The Important Line From the Forum
One of the most telling responses in the thread was essentially:
If in doubt: don’t use it.
That line sums up the current state of AI features in infrastructure software surprisingly well.
Not because vendors are doing anything malicious — but because the data flows are complex, evolving, and often not fully transparent to administrators.
AI Changes the Trust Boundary
Historically, backup software had a very clear trust model:
- Backup server
- Backup storage
- Tape / offsite
- Admin console
- Everything inside your network
AI assistants break that model.
Now the workflow may look like this:
- Admin asks a question
- Software queries internal APIs
- API output is packaged
- Data is sent over HTTPS to vendor AI service
- AI processes it
- Response returned
Even if data is anonymised or redacted, the backup environment metadata itself is extremely sensitive:
- Server names
- Job names
- VM names
- Network structure
- Storage layout
- Alarm data
- Backup failures
- Retention policies
- Repository locations
From a security perspective, this is effectively a blueprint of your disaster recovery strategy leaving your network.
The Bigger Issue: AI in Technical Operations
This is not about Veeam specifically.
This is about AI in operational tooling.
The same pattern is now appearing in:
- Backup software
- Monitoring platforms
- SIEM tools
- DevOps platforms
- Cloud management tools
- Documentation platforms
- Ticketing systems
- Code repositories
- Network monitoring tools
AI assistants work best when they have context, and context means data, and data means data leaving your environment.

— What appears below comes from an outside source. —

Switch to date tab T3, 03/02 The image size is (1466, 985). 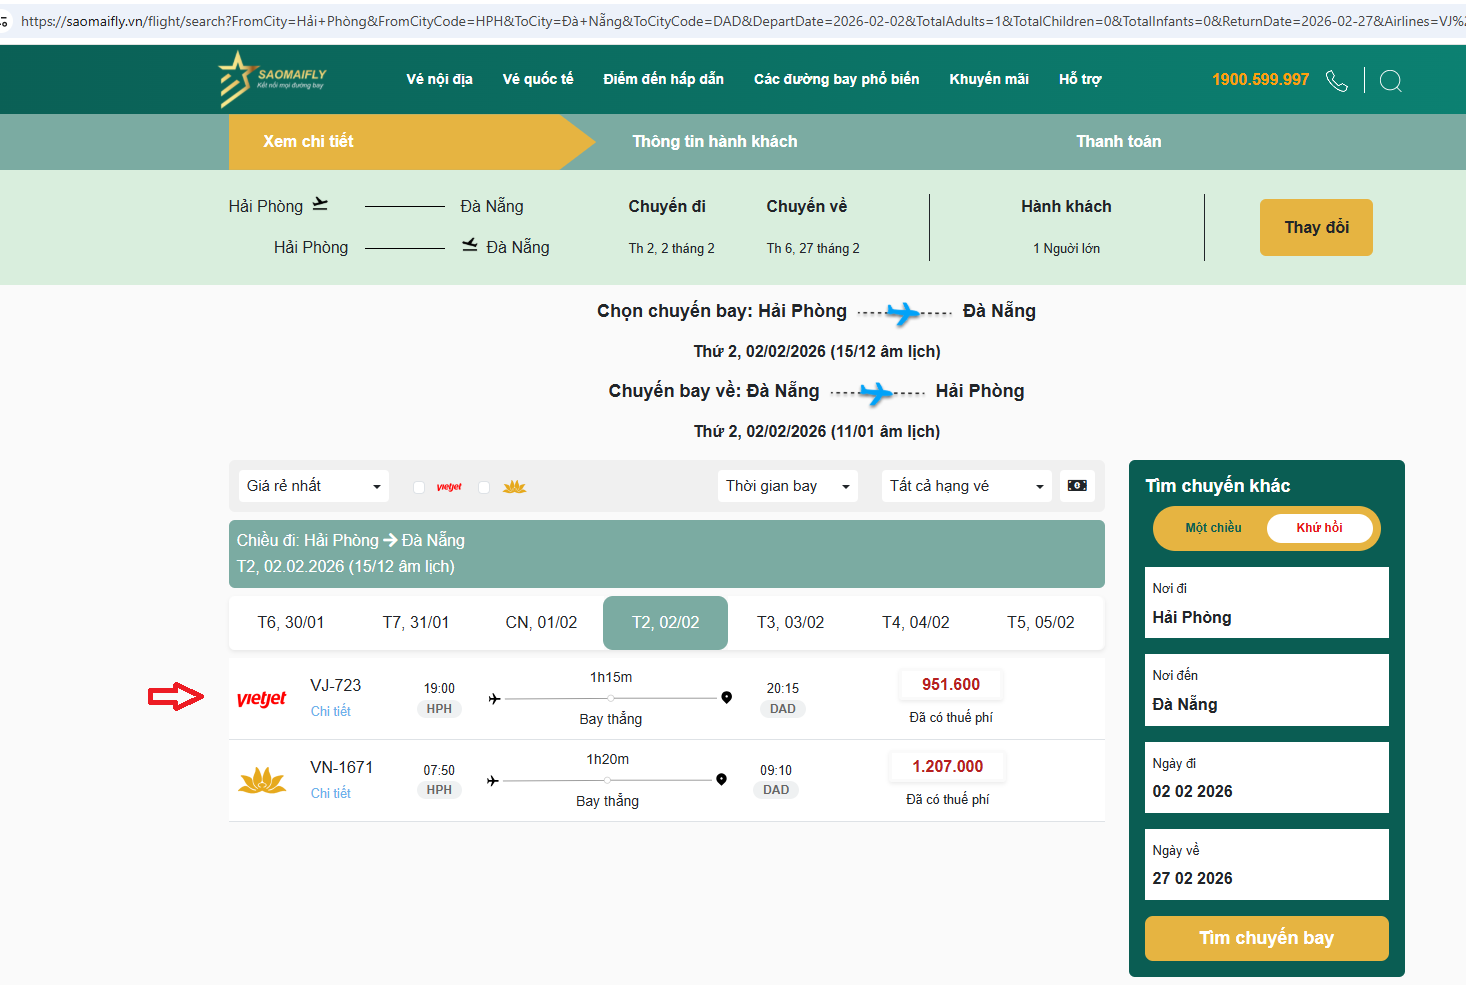[790, 622]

This creates several new challenges:
1. Data Sovereignty
Where is the AI processing happening?
Which country?
Which legal jurisdiction?
2. Data Retention
Is the data stored?
For how long?
Is it used to train models?
3. Change Over Time
One forum comment pointed out something very important:
What is sent today may change in a future update.
That is a huge operational governance problem.
4. Invisible Data Flows
Traditional tools:
- You know when logs are exported
- You know when backups are copied
- You know when replication occurs
AI tools:
- Data flows when someone asks a question
- Data flows when AI analyzes logs
- Data flows when AI generates recommendations
- Data flows in the background
This is a completely new operational risk category.

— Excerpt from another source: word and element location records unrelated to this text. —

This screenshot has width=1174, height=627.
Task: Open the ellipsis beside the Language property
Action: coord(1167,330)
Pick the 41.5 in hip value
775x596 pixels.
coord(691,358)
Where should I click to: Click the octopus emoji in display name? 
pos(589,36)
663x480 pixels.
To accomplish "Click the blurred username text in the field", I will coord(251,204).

The New Question for Infrastructure Teams
We used to ask:
Is this tool secure?
Now we have to ask:
What data leaves our environment when this tool uses AI?
That is a very different question.
And most organizations do not yet have governance policies for this.
Practical Recommendations for Organizations
If you are running enterprise infrastructure and AI features are appearing in your tools, you probably need new policies:
- Treat AI assistants like external services.
- Review what data is transmitted.
- Check retention policies.
- Decide whether AI features are allowed in production environments.
- Consider enabling AI only in test environments.
- Monitor outbound connections from infrastructure servers.
- Include AI data flows in security reviews.
- Document AI features in risk registers.
- Inform compliance and legal teams.
- Assume AI features will expand over time.
The Bigger Picture
The Veeam forum discussion is interesting not because of Veeam specifically, but because it shows something important:
AI is quietly changing how infrastructure software works.
Not in the UI.
Not in the features.
But in where your operational data goes.
For the last 30 years, infrastructure tools mostly ran inside your network.
AI tools do not.
And that is going to be one of the biggest operational and security shifts in enterprise IT over the next decade.
Final Thought
Backups are supposed to be the last line of defence — the one system that absolutely must be isolated, controlled, and secure.
If AI assistants connected to backup infrastructure start exporting environment metadata to external services, even for legitimate reasons, then organizations need to think very carefully about where the new trust boundary actually is.
Because with AI-enabled infrastructure tools, your backup environment may no longer be entirely inside your network — even if the servers are.